Dubious methodology aside, there is still some useful information in the Case and Deaton report. America does seem to have a serious problem ensuring longevity for its population as compared to its peer nations. But, though the international perspective is the strongest part in their paper, it’s not what the researchers or the newspapers led with. Why put the statistical alchemy in front? Why is the story more dramatic or attractive when it’s about white people?
Mistakes and missteps also propel social science forward, as the Olshansky paper did. Still, Case and Deaton didn’t publish their findings in a peer-reviewed public-health journal, at least not first. Brookings is a center of political influence in Washington, and I have no doubt that Capitol Hill staffers have already written up their briefs on the report and passed them to their bosses — that is, if they work half as fast as Internet journalists do.
By the time it makes its way to the top of the policymaker food chain, how will this report be understood? I’d wager it’s something like the Brookings blog headline: “Working Class White Americans Are Now Dying in Middle Age at Faster Rates Than Minority Groups.” I asked Geronimus if that was, to her understanding, a true statement: “I think that’s misleading, I really do. Oh boy,” she laughs, “there’s so much wrong with that. That headline makes it sound like problems are worse for white Americans than black Americans.” The narrative is wrong, but it’s not the first time Geronimus has heard it since the election. The Case and Deaton paper, she says, fits conveniently in this story, and it’s one she fears Americans are primed to believe.

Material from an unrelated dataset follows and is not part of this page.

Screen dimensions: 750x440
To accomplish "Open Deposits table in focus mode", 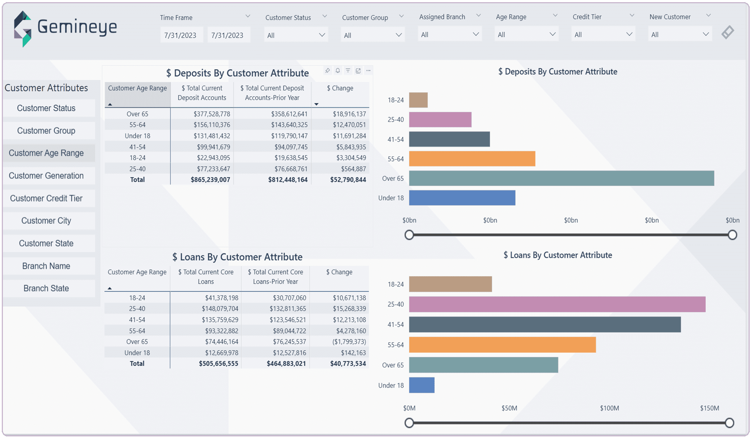I will tap(358, 71).
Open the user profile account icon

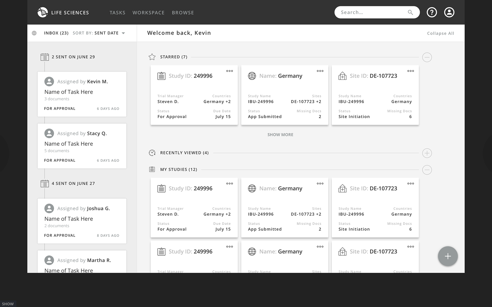tap(449, 12)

To make use of social science research, we have to treat it like social science research. When the media takes validity for granted and writes up studies as though they’re golden press releases, it doesn’t serve anyone, except the think tanks who get to steer the national agenda. Anticipating attention from media and policymakers changes the incentives for researchers. If Brookings had gone with, “What Happened to Mortality Among 45–54-Year-Old White Non-Hispanics? It Declined From 1989 to 1999, Increased From 1999 to 2005, and Held Steady After That” — which is how Columbia statistician Andrew Gelman interpreted the data — the reception would have been very different. If they had gone with, “Longevity Stalls for Poor Americans; U.S. Falls Behind Internationally,” maybe the study still would have gotten some headlines. But in 2017, the narrative that sells involves white workers who are unemployed, suffering, ignored, dying. We’ve seen it with J.D. Vance’s Hillbilly Elegy, the Oscar-nominated Hell or High Water, and in our population studies.
Despite the headlines, when you compare apples to apples, white Americans remain better off on average than black Americans across the board. For example, to fit black and white rates of heart disease mortality on the same graphs, Case and Deaton had to use different scales (see above). Comparing a range of eight deaths per 100,000 in white women to a range of 40 deaths per 100,000 in black women is to pay closer attention to the former. In these graphs, white lives literally count more, and black lives less. But whether in health, income, wealth, or educational attainment, American white privilege is still very much in effect, and no statistical tomfoolery can change that.